Compiti da svolgere —
1/ Riproduci dall'intervista sul progetto «Senza zaino» il tratto che va da «Su quali basi» fino a «come si impara?».
2/ Secondo l'intervista sul progetto «Senza zaino», quali sono i tre valori su cui si fonda il Metodo del Curriculo Globale?
3/ Indica se ciascuna affermazione concorda con l'intervista sul progetto «Senza zaino» e riporta le parole del testo che lo stabiliscono: (a) la didattica viene sperimentata dal 2002 in scuole primarie toscane; (b) di solito l'insegnante fa lezioni collettive; (c) i bambini fanno molte assenze.

Brano da leggere —
============
In Italia ci sono circa seimila bambini che ogni giorno, per loro fortuna, vanno a scuola senza zaino. Senza macigni sulla schiena, senza pesi che li fanno camminare più curvi, più lenti, e magari spengono anche un po´ la voglia di fare e di imparare. Già, perché penne, libri, matite, colori, pennelli, quaderni, compassi, ma anche legno, creta, carta, ferro, giochi, numeri, parole, i bambini li trovano a scuola, o magari li costruiscono, in un´aula già dotata di tutto e dove ognuno è responsabile di sé. È così, con una rappresentazione semplice che Marco Orsi, pedagogista, ex maestro elementare, oggi dirigente scolastico a Lucca, descrive il progetto “Senza zaino”, una didattica sperimentata dal 2002 in una rete di scuole primarie toscane, ma che adesso si sta diffondendo in tutta Italia.
Marco Orsi, come nasce questo progetto? E cosa vuol dire la metafora “Senza zaino”?
«Non è una metafora perché davvero i nostri bambini arrivano a scuola con una cartellina leggera leggera. E abbiamo deciso di definire la nostra didattica citando un oggetto di uso comune, ma strettamente connesso alla vita scolastica dei bambini, proprio per poter riparte dai concetti basilari della scuola».
Quali ad esempio?
«L´aula, la cattedra, la disposizione dei banchi. Siamo partiti dalla constatazione che l´insegnamento dall´alto verso il basso, cioè il maestro in cattedra e i bimbi fermi nei banchi, il maestro che corregge e gli alunni che eseguono, una modalità passiva e identica a se stessa da oltre un secolo, non solo non è più attuale, ma è davvero inefficace con i bambini di oggi».
Su quali basi pedagogiche?
«Prima di tutto dalla riscoperta del pensiero di Maria Montessori, ancora così poco attuato in Italia. La spinta verso l´autonomia del bambino, che si autocorregge i compiti, che impara non soltanto attraverso l´astrazione dei concetti, ma toccando materialmente strumenti matematici, inventando oggetti, manipolando legno, creta, stoffa. E poi le intuizioni di Howard Gardner, alcuni concetti del metodo steineriano, l´arte, la musica. Il senso è quello di scoprire il mondo attraverso sia la mente che il corpo. E per questo non si può stare fermi nei banchi».
E allora come si studia, come si impara?
«Nel metodo “Senza zaino” noi diamo grande importanza all´architettura dell´aula. Lo spazio è diviso in aree di lavoro, dove i bambini si auto-organizzano, studiando spesso materie diverse da tavolo e tavolo. Quando finiscono si spostano nell´angolo della correzione, dove, da soli, controllano il proprio compito. La classe è dotata di schedari, libri, classificatori, cerchiamo ad esempio per i bambini delle prime classi penne con impugnature particolari, che facilitino l´approccio alla scrittura…».
Questo permette di alzarsi, di muoversi. E l´insegnante?
«Raramente fa delle lezioni collettive, di solito segue i bambini gruppo per gruppo. Questo permette una didattica non standardizzata che non lascia indietro nessuno».
Ma i programmi sono quelli ministeriali?
«Sì certo, ciò che cambia è l´approccio. Noi lo chiamiamo “Metodo del Curriculo Globale”. Che si fonda su tre valori e sei pilastri. I tre valori sono: comunità, responsabilità, ospitalità. La comunità è quella dei professori. La responsabilità è quella dei bambini che vengono coinvolti, imparano ad autovalutarsi, a lavorare in autonomia».
E l´ospitalità?
«Sono le aule pensate come luoghi belli e accoglienti da un team di architetti e insegnanti. Hanno il laboratorio delle parole e quello dei numeri, le lavagne interattive, l´angolo del computer e quello dell´arte, ma anche lo spazio dell´agorà, dove i bambini possono parlare, discutere, rilassarsi».
E loro, i bambini, che pensano?
«Sono entusiasti. Non fanno assenze. E raggiungono ottimi livelli di preparazione».
============
Dati registrati —
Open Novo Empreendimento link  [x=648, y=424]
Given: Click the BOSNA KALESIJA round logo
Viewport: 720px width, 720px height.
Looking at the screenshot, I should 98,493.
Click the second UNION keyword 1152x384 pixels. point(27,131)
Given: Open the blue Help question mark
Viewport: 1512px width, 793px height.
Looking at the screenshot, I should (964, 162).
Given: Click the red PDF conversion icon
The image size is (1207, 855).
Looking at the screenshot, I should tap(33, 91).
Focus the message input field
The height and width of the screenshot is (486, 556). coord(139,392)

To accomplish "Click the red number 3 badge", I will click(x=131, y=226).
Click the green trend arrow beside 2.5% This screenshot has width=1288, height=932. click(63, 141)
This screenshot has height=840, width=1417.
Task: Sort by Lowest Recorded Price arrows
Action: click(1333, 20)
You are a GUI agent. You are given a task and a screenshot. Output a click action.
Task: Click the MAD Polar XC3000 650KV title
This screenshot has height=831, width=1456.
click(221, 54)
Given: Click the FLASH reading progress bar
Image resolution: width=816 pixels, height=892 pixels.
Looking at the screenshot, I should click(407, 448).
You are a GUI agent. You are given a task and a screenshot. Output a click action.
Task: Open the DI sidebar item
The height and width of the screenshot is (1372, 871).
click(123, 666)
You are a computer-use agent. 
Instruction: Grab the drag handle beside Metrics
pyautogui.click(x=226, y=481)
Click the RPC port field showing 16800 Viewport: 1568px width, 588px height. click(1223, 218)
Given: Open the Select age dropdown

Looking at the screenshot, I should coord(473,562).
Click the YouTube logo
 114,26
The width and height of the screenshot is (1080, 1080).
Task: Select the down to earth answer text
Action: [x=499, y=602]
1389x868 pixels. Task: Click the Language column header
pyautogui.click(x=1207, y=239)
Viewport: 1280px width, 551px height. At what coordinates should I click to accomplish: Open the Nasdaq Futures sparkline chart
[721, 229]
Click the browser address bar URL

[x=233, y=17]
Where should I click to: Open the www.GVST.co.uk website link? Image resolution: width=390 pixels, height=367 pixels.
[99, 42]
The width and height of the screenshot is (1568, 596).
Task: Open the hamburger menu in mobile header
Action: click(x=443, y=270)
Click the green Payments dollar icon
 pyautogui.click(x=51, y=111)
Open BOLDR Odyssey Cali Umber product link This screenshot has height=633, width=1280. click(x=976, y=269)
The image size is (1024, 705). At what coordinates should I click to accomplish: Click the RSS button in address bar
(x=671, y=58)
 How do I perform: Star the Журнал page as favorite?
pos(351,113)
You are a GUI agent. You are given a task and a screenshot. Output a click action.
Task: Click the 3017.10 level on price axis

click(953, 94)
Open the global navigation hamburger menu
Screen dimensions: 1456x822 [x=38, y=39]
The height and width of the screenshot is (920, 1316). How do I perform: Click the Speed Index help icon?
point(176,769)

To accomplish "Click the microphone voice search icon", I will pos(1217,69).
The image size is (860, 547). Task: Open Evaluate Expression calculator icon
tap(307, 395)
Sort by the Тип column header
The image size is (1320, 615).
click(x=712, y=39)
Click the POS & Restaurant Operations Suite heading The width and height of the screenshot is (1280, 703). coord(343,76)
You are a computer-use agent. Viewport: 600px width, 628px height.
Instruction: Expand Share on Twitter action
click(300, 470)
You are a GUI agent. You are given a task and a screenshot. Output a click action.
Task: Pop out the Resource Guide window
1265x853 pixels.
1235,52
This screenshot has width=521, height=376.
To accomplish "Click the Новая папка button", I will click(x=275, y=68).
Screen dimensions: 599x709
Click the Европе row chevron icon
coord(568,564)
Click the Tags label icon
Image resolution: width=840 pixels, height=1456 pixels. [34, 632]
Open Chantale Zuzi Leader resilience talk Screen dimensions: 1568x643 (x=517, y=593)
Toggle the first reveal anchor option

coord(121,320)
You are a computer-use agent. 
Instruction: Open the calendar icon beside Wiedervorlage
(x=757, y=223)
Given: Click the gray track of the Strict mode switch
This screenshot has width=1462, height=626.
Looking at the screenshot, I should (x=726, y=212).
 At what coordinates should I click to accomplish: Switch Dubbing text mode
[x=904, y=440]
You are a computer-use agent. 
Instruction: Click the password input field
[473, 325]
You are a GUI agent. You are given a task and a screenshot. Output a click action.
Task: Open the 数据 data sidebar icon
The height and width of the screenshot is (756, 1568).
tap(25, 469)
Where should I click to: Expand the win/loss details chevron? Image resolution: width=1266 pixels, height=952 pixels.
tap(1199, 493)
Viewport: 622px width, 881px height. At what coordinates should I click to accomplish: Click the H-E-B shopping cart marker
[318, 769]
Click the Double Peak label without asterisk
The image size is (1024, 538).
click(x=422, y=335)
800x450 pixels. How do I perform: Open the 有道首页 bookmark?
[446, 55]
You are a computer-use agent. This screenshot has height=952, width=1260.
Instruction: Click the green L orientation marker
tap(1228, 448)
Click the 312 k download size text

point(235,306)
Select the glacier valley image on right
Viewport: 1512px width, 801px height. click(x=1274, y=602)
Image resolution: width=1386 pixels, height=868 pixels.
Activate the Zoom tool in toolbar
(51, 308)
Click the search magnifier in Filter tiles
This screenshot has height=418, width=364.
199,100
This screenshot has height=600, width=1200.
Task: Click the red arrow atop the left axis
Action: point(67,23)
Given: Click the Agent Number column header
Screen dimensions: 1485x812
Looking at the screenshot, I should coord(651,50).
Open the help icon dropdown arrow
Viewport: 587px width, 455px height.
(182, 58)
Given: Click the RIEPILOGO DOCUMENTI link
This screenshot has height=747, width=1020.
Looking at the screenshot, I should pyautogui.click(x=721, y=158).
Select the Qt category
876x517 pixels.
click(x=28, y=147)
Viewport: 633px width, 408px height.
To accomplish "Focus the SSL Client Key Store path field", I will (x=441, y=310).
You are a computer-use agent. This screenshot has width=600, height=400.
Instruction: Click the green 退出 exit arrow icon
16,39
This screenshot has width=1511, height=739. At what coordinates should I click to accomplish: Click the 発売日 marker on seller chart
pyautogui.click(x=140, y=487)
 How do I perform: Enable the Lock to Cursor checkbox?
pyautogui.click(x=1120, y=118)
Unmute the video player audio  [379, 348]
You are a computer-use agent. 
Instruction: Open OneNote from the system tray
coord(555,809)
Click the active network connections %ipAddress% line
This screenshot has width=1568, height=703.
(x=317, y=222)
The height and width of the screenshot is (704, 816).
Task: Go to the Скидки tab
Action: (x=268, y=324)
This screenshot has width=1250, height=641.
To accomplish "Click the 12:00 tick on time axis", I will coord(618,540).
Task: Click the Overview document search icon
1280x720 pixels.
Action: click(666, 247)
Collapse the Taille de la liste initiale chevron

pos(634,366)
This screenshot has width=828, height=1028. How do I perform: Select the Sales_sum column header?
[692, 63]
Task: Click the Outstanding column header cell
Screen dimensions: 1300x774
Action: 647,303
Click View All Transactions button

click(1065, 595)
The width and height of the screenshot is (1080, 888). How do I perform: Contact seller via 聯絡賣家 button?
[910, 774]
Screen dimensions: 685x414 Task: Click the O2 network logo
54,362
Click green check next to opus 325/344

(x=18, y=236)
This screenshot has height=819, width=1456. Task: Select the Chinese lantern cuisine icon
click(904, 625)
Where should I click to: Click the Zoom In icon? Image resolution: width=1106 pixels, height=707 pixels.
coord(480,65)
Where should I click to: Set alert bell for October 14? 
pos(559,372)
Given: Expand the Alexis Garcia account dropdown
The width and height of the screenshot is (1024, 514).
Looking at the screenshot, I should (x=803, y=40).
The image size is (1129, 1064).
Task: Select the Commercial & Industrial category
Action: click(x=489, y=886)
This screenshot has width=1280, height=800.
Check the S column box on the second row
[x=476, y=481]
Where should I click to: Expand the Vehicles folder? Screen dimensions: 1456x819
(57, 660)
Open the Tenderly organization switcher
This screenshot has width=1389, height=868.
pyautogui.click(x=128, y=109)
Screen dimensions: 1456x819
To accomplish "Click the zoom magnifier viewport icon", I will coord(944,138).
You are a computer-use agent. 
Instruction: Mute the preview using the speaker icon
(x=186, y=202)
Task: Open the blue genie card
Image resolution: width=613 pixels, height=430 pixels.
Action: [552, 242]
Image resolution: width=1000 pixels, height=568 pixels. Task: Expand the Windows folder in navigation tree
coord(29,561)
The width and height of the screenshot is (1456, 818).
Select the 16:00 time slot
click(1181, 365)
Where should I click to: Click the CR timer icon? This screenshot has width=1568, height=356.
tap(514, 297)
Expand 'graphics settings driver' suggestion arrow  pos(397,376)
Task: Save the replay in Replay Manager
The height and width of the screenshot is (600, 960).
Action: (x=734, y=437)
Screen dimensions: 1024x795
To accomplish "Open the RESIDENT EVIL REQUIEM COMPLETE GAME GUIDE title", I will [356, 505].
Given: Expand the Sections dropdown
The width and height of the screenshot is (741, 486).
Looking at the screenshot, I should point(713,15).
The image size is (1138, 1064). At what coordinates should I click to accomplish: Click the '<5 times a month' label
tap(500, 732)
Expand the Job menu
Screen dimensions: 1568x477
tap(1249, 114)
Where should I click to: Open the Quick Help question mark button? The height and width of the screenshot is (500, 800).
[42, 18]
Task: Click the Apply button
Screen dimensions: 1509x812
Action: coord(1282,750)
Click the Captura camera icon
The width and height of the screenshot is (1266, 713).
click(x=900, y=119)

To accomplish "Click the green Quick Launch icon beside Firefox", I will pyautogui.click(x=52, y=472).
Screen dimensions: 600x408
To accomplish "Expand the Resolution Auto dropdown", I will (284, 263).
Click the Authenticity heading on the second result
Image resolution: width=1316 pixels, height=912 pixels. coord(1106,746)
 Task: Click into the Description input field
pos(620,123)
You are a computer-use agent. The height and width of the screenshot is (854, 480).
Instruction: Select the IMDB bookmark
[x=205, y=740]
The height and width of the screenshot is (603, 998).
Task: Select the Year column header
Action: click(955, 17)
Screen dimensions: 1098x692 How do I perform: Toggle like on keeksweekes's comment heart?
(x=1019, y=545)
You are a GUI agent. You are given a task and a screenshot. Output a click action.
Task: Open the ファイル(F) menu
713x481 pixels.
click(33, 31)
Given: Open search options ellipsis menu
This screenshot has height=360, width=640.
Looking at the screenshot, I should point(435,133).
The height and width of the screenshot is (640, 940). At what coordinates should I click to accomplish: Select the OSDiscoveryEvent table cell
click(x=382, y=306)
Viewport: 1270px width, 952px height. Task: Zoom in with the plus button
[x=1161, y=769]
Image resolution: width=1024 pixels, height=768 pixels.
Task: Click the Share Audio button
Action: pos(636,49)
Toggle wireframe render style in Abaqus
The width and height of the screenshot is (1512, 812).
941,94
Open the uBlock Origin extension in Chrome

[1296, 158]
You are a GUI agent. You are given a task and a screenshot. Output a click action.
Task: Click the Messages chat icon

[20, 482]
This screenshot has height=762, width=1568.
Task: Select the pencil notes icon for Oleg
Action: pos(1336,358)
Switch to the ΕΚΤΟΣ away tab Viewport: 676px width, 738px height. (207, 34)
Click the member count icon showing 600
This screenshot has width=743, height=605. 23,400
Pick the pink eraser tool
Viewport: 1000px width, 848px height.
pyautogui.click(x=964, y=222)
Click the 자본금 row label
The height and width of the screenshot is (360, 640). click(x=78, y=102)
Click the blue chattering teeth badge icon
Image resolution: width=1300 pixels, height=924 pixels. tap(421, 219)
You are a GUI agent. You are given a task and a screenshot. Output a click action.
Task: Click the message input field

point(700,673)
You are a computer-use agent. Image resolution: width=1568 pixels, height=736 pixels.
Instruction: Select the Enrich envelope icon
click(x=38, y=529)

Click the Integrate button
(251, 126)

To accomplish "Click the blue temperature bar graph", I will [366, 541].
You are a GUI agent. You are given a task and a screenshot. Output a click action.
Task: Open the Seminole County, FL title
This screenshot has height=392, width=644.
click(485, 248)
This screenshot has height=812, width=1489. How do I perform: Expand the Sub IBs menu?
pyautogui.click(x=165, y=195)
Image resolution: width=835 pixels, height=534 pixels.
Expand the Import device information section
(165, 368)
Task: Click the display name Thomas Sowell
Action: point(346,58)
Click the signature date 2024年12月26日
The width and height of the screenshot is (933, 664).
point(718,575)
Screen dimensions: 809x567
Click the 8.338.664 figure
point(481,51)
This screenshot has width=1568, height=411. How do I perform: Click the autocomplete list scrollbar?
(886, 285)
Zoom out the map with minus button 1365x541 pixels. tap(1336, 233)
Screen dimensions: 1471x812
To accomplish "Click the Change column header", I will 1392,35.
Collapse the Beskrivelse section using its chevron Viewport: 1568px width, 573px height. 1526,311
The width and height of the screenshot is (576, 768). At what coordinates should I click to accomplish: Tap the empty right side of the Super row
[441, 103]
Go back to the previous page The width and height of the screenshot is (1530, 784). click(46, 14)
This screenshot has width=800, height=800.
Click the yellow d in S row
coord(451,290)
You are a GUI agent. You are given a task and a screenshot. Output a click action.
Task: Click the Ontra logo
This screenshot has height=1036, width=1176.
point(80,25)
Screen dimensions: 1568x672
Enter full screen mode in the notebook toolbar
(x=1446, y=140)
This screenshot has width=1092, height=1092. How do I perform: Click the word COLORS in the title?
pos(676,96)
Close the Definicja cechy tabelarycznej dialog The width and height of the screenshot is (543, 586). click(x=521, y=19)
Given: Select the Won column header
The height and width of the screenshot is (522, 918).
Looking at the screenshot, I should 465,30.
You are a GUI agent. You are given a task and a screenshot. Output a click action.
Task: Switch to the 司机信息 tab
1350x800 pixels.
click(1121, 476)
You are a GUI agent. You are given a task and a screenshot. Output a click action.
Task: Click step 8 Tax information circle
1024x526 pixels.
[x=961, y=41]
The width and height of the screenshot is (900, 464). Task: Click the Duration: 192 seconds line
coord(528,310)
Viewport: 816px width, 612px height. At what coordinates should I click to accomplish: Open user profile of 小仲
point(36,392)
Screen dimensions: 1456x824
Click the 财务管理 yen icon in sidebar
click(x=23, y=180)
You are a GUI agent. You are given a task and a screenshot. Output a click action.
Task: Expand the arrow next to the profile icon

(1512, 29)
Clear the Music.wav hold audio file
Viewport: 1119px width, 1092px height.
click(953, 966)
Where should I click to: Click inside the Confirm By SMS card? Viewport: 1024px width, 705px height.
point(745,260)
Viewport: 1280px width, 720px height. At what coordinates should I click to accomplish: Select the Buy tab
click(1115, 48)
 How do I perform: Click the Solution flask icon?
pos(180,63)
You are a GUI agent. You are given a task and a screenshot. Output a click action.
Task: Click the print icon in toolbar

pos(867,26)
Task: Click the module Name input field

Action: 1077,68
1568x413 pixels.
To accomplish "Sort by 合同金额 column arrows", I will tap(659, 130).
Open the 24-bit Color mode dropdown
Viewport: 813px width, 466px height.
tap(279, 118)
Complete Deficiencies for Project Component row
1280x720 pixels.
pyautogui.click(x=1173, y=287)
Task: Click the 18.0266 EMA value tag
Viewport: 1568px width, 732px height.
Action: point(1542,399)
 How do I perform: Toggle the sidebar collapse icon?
============
Risposte complete —
1/
Su quali basi pedagogiche?
«Prima di tutto dalla riscoperta del pensiero di Maria Montessori, ancora così poco attuato in Italia. La spinta verso l´autonomia del bambino, che si autocorregge i compiti, che impara non soltanto attraverso l´astrazione dei concetti, ma toccando materialmente strumenti matematici, inventando oggetti, manipolando legno, creta, stoffa. E poi le intuizioni di Howard Gardner, alcuni concetti del metodo steineriano, l´arte, la musica. Il senso è quello di scoprire il mondo attraverso sia la mente che il corpo. E per questo non si può stare fermi nei banchi».
E allora come si studia, come si impara?

2/ Comunità, responsabilità e ospitalità.

3/
(a) Sì: «una didattica sperimentata dal 2002 in una rete di scuole primarie toscane»
(b) No: «Raramente fa delle lezioni collettive, di solito segue i bambini gruppo per gruppo»
(c) No: «Non fanno assenze»